Respondent contends that the remedy provided by § 999a is exclusive. We are unable to agree. An order holding defendant to answer in the Superior Court is without jurisdiction and hence void if based upon no substantial evidence whatever. Where the order is not supported by some evidence a writ of prohibition will issue regardless of Penal Code, § 999a. Greenberg v. Superior Court, 19 Cal.2d 319, 323, 121 P.2d 713. And an erroneous decision of the trial court that there is substantial evidence and that it has jurisdiction to proceed with the trial does not cure the jurisdictional defect. Harden v. Superior Court, 44 Cal.2d 630, 634, 284 P.2d 9; Parks v. Superior Court, 38 Cal.2d 609, 615, 241 P.2d 521; Rescue Army v. Municipal Court, 28 Cal.2d 460, 465, 171 P.2d 8. But if there is some substantial evidence to support all essential elements of the alleged crime the superior court or the reviewing court will not inquire into its sufficiency. Greenberg v. Superior Court, supra, 19 Cal.2d at page 322, 121 P.2d 713; Davis v. Superior Court, 78 Cal.App.2d 25, 27, 177 P.2d 314; McFarland v. Superior Court, 88 Cal.App.2d 153, 159, 198 P.2d 318. As the question is strictly one of jurisdiction in the fundamental sense of a right to hear and determine, it may be raised at any time and according to settled principles is not waived because not mentioned at an early stage of the case.
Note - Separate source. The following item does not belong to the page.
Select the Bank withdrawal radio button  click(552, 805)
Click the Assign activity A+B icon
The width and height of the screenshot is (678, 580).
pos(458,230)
It was ruled in Nelson v. Superior Court, 77 Cal.App.2d 783, 785, 176 P.2d 390 (decided in 1947, before enactment of § 999a) that the question of the existence of substantial evidence before the magistrate may be raised and reviewed upon an appeal from the judgment. Likewise, the recent case of People v. Fernandez, 172 Cal.App.2d 747, 342 P.2d 309, makes the same holding and hearing in the Supreme Court was denied. Such was assumed to be the law in People v. Rebolledo, 93 Cal. App.2d 261, 264, 209 P.2d 16; People v. Costa, 141 Cal.App.2d 795, 798, 297 P.2d 667; People v. Duncan, 50 Cal.App.2d 184, 188, 122 P.2d 587. The second footnote in the Fernandez case, supra, 172 Cal.App.2d on page 751, 342 P.2d on page 311, says: ‘without considering the applicability of prohibition or habeas corpus, it is clear that they would not be exclusive remedies.’ We accept this as the prevailing law and grant the motion for augmentation to the extent of including in this record the transcript of the preliminary hearing, but not the record of the hearing in the superior court upon the motion made under § 995, Penal Code, to set aside the information. Appellant's specific point is that there is no evidence that he had knowledge of the spurious nature of the endorsement. Examination of the transcript discloses circumstantial evidence sufficient to warrant the inference of knowledge and to fulfill the measure of ‘reasonable or probable cause’ which ‘means such a state of facts as would lead a man of ordinary caution or prudence to believe, and conscientiously entertain a strong suspicion of the guilt of the accused.’ People v. Nagle, 25 Cal.2d 216, 222, 153 P.2d 344, 347. Thus there is established the presence of jurisdiction in both lower courts and the augmentation does not improve appellant's position in any manner or degree.

The motion for augmentation of the record is granted in part as aforesaid. The judgment and order denying motion for new trial are affirmed.

FOOTNOTES

1.  “The crime of forgery consists either in the false making or alteration of a document without authority or the uttering (making use) of such a document with the intent to defraud.” People v. Chapman, 156 Cal.App.2d 151, 156, 319 P.2d 8, 11.

2.  Pen.Code, § 999a: ‘A petition for a writ of prohibition, predicated upon the ground that the indictment was found without reasonable or probable cause or that the defendant had been committed on an information without reasonable or probable cause, must be filed in the appellate court within 15 days after a motion made under Section 995 of this code to set aside the indictment on the ground that the defendant has been indicted without reasonable or probable cause or that the defendant had been committed on an information without reasonable or probable cause, has been denied by the trial court. * * *’

ASHBURN, Justice.

FOX, P. J., and HERNDON, J., concur.